When people with MS present with pain they need to be assessed to identify its cause. This, along with its impact on their life, needs to be taken into consideration when devising a treatment plan. If pain remains unresolved, where possible, it is advisable to refer them onto a specialist multidisciplinary pain team[3].

References

  1. Archibald CJ, McGrath PJ, Ritvo PG et al. Pain prevalence, severity and impact in a clinic sample of multiple sclerosis patients. Pain 1994;58(1):89-93.
  2. Miller D, Compston A. The differential diagnosis of multiple sclerosis. In: Compston A, Confavreux C, Lassmann H editors McAlpine's multiple sclerosis. 5th ed. London: Churchill Livingstone; 2005. p389-436.
  3. National Institute for Clinical Excellence. Multiple Sclerosis- Management of multiple sclerosis in primary and secondary care. NICE Clinical Guideline 8. London: NICE;2003.
  4. Thompson AJ. Multiple sclerosis: symptomatic treatment. J Neurol 1996;243(50):559-565.
  5. Howarth AL, Freshwater D. Examining the benefits of aromatherapy massage as a pain management strategy for patients with multiple sclerosis. Nurs Times Res 2004;9(2):120-128.
  6. Mattison PG. Transcutaneous electrical nerve stimulation in the management of painful muscle spasm in patients with multiple sclerosis. Clin Rehabil 1993;7:45-48.
  7. Walsh DM. TENS: Clinical applications and related theory. New York: Churchill Livingstone; 1997.
  8. McMahon S, Koltzenburg M editors. Wall and Melzack's textbook of pain. 5th ed. Edinburgh: Churchill Livingstone; 2005.
  9. Sjolund BH, Eriksson M, Loeser JD. Transcutaneous nerve stimulation of peripheral nerves. In: Bonica JJ. The management of pain. 2nd edition. Philadelphia: Lea & Febiger; 1990. p1852-1861.
  10. Bowsher D. In: Carroll D, Bowsher D, editors.
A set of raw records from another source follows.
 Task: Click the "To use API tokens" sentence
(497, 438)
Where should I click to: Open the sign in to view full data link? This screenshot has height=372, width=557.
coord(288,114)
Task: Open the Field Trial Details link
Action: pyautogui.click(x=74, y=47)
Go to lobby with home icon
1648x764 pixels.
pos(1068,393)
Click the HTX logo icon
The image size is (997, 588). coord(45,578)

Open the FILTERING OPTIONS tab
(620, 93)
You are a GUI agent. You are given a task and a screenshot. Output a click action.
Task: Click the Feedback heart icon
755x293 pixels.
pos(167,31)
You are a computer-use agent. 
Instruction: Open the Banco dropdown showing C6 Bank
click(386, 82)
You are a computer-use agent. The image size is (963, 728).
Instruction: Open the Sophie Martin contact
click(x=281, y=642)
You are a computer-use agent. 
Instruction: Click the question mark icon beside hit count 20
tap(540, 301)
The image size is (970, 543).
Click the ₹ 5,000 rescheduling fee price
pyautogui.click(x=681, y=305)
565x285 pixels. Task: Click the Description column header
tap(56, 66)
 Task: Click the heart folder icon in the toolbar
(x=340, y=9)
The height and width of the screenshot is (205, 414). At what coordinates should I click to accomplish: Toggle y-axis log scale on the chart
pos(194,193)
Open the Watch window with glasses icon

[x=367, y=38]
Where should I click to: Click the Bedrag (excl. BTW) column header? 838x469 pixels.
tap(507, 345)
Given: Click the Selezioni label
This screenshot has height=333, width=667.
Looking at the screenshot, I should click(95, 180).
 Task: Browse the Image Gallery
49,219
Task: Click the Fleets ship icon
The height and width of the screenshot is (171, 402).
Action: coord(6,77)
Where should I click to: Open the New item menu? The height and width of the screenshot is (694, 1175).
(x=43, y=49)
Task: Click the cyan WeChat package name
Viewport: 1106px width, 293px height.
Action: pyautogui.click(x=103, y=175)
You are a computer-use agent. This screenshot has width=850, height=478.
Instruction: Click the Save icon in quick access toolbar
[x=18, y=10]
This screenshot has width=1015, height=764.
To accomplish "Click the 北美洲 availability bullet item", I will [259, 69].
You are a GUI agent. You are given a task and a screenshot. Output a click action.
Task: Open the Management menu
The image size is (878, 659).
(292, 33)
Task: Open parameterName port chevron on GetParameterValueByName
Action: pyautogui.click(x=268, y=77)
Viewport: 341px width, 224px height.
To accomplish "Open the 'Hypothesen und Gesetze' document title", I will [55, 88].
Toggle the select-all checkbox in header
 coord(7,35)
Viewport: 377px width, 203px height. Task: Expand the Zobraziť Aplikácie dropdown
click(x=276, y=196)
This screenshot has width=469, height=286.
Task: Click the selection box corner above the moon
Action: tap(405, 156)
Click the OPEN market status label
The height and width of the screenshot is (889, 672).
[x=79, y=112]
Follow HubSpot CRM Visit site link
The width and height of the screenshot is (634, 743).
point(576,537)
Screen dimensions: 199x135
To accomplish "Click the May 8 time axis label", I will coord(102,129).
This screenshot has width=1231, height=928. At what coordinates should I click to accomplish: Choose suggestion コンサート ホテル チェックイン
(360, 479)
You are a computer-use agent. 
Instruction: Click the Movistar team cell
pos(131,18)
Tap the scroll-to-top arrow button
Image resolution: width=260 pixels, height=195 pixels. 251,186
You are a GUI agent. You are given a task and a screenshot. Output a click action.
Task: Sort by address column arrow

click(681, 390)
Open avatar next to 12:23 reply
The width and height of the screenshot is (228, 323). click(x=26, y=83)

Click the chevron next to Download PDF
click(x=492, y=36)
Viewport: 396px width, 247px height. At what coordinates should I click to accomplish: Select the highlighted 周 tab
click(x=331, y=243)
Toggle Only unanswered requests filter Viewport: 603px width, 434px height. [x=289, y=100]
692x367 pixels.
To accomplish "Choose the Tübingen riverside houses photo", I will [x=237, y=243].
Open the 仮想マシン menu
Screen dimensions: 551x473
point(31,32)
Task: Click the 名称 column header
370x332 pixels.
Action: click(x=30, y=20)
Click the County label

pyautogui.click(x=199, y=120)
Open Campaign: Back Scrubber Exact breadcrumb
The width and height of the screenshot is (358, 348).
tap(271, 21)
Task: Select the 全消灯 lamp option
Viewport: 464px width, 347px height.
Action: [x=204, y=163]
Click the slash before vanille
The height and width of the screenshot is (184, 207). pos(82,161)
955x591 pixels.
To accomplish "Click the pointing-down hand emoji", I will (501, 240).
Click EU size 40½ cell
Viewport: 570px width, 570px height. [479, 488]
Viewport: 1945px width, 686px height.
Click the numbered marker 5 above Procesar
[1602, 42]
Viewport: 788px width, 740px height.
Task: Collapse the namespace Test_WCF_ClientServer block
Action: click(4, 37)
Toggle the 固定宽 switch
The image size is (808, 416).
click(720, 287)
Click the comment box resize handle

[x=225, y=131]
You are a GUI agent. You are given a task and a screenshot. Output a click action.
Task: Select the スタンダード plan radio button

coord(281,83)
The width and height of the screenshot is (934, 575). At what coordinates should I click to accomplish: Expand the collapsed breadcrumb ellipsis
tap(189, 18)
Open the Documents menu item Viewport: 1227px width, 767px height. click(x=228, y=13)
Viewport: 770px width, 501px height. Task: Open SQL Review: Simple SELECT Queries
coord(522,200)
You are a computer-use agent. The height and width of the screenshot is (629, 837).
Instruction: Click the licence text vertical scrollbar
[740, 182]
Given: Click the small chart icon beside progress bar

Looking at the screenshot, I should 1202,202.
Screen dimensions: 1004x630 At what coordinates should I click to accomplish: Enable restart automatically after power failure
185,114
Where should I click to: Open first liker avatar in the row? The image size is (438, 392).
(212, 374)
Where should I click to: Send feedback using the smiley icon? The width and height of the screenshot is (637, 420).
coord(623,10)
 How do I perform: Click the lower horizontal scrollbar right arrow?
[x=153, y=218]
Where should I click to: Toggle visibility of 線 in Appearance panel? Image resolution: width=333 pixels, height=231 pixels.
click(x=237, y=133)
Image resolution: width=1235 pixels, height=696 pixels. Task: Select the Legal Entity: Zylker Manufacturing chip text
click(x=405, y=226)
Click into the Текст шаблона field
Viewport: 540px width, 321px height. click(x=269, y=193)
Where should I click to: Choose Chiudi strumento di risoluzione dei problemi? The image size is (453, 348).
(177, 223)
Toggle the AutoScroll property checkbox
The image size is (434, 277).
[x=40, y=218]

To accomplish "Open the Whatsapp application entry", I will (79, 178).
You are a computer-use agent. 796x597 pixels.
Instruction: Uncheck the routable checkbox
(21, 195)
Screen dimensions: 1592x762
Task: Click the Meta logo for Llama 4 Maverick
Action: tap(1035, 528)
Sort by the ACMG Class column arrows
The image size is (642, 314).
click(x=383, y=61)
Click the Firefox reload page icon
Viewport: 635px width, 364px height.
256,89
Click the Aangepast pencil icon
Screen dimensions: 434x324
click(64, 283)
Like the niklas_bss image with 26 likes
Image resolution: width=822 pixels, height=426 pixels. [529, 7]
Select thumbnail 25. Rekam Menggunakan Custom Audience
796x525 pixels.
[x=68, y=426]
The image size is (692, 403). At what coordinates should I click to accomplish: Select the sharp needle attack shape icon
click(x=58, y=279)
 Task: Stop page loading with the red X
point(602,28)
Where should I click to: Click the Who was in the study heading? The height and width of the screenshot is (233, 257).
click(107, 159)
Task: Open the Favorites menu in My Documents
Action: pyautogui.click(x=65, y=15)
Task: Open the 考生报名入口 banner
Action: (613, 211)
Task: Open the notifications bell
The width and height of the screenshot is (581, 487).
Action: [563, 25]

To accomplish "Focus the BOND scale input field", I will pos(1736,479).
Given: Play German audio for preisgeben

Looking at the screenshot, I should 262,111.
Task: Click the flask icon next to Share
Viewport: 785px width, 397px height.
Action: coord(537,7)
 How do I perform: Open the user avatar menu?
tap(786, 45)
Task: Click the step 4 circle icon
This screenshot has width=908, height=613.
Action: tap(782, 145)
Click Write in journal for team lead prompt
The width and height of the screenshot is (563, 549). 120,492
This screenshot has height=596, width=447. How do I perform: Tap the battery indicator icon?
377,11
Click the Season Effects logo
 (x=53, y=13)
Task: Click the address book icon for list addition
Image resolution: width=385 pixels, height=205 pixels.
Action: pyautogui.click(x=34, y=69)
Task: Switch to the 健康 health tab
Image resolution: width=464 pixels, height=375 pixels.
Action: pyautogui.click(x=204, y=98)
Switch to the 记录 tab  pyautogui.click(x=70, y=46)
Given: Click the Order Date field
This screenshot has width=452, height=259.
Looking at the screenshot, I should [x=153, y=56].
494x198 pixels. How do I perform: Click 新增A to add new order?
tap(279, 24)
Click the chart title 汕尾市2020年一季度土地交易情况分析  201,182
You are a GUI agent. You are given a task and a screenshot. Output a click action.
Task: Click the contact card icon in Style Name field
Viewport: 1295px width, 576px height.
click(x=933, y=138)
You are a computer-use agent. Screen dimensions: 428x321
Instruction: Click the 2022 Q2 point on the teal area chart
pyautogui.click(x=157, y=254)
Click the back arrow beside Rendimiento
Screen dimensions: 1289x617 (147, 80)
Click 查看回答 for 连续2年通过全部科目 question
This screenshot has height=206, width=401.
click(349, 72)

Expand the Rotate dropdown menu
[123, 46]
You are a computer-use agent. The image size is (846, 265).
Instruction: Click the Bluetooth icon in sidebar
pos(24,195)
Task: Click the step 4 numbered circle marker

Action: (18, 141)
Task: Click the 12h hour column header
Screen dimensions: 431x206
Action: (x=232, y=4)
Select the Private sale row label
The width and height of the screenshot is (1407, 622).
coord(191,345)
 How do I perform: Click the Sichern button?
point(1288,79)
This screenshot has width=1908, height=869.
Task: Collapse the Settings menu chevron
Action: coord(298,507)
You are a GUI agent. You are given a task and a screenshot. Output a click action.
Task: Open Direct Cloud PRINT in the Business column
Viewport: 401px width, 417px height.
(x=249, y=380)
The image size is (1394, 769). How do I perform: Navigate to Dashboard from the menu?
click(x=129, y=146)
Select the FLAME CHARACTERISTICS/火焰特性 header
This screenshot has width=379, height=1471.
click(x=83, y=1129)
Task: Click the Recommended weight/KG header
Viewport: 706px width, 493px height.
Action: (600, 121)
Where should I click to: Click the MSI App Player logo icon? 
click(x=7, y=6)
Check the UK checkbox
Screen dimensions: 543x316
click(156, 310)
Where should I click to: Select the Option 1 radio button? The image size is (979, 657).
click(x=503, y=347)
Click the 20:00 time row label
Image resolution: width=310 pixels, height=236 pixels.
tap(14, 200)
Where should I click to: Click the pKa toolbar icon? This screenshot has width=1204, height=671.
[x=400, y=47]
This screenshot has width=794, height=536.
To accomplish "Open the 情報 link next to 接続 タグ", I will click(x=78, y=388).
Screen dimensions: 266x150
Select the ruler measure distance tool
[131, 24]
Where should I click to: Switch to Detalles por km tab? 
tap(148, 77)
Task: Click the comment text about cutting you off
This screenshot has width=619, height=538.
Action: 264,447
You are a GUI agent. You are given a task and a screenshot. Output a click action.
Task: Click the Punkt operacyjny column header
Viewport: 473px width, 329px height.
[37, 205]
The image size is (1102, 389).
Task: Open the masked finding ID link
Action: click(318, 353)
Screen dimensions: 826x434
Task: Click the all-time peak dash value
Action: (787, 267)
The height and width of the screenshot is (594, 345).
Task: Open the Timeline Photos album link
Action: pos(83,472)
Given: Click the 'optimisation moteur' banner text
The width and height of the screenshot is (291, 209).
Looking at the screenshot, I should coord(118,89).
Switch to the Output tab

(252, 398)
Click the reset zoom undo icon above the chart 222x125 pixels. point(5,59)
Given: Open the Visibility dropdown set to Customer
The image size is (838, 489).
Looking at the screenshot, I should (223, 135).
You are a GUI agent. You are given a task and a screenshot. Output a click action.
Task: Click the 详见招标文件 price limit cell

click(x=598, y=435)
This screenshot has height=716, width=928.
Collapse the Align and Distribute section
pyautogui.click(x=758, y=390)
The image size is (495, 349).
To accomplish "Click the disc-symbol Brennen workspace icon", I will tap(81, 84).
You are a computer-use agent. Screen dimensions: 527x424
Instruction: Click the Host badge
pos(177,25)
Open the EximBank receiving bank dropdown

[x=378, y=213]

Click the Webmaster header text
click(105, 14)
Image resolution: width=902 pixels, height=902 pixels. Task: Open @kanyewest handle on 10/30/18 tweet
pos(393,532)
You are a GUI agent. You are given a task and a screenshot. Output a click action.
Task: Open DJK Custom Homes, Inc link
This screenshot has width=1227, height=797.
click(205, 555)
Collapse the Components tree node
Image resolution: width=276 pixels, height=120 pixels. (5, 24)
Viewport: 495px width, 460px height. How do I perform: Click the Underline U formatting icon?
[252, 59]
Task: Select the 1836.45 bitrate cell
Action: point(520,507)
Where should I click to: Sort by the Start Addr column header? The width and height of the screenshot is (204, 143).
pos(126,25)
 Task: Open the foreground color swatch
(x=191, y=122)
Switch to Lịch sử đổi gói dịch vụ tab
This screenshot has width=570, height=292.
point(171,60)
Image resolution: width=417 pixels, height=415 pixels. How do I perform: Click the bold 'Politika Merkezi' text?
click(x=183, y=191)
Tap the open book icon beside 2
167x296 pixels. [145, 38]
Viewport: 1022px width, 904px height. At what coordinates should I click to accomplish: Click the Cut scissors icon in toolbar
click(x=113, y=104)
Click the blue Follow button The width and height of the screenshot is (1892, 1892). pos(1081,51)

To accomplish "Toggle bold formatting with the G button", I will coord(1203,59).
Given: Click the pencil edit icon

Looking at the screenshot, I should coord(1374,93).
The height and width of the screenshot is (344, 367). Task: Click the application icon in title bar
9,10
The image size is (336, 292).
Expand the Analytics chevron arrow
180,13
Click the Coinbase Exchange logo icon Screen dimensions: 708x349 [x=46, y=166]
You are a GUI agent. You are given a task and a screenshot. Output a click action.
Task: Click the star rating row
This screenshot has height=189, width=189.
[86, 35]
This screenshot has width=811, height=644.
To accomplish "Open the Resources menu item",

In: Pain: management and nursing care. Oxford: Butterworth-Heinemann; 1993.

Bibliography

  • Kerns RD, Kassirer M, Otis J. Pain in multiple sclerosis: a biosocial perspective. J Rehabil Res Dev 2002;39(2):225-233.
  • The British Pain Society. Recommended guidelines for pain management programmes for adults a consensus statement prepared on behalf of the British Pain Society. London: British Pain Society; 2007.